** Brano fornito **
######

La seconda forza, quella del tasso di mortalità m, trascrive una dinamica non meno evidente. A parità di dati, il flusso successorio è tanto più elevato quanto più è elevato il tasso di mortalità. In una società in cui ciascuno dovesse vivere in eterno, e in cui il tasso di mortalità m fosse rigorosamente nullo, l’eredità sparirebbe: e anche il flusso successorio by sarebbe nullo, quale che fosse la consistenza dei capitali privati β.

La terza forza, quella del rapporto μ tra la ricchezza media al momento del decesso e la ricchezza media degli eredi, è a sua volta del tutto trasparente.4

Supponiamo che il patrimonio medio delle persone anziane, a rischio decesso, sia pari a quello dell’insieme della popolazione. In tal caso μ = 1, e il flusso successorio by sarebbe semplicemente pari al prodotto del tasso di mortalità m moltiplicato per il rapporto capitale/reddito β. Per esempio, se il rapporto capitale/reddito β è pari al 600% (lo stock di patrimonio privato equivale a sei anni di reddito nazionale) e se il tasso di mortalità della popolazione adulta è del 2% annuo,5 il flusso successorio annuo sarà automaticamente pari al 12% del reddito nazionale.

Se il patrimonio dei defunti è in media due volte più alto di quello dei vivi, vale a dire se μ = 2, il flusso successorio annuo sarà automaticamente pari al 24% del reddito nazionale (sempre con β = 6 e m = 2%), più o meno lo stesso livello osservato nel XIX secolo e all’inizio del XX.

È evidente come il rapporto μ dipenda dal profilo per età del patrimonio. Più il patrimonio medio tende ad aumentare con l’età, più aumenta il rapporto μ, e più sarà elevato il flusso successorio.

######

** Dati di origine **
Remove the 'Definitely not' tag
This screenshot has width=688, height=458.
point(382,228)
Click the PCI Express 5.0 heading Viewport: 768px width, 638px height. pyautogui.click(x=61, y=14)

######

** Consegna scritta **
Rispondi alle domande seguenti sul brano relativo al flusso successorio.
(a) Che cosa accadrebbe all'eredità in una società in cui il tasso di mortalità fosse rigorosamente nullo?
(b) Con μ = 1, un rapporto capitale/reddito del 600% e un tasso di mortalità del 2% annuo, a quanto ammonta il flusso successorio annuo?
(c) A quale periodo corrisponde, più o meno, il livello del flusso successorio ottenuto con μ = 2?
Per rispondere si utilizzi soltanto il brano.

** Risposta **
(a) L'eredità sparirebbe e il flusso successorio sarebbe nullo, qualunque fosse la consistenza dei capitali privati.
(b) Il flusso successorio annuo ammonta al 12% del reddito nazionale.
(c) Corrisponde al livello osservato nel XIX secolo e all'inizio del XX.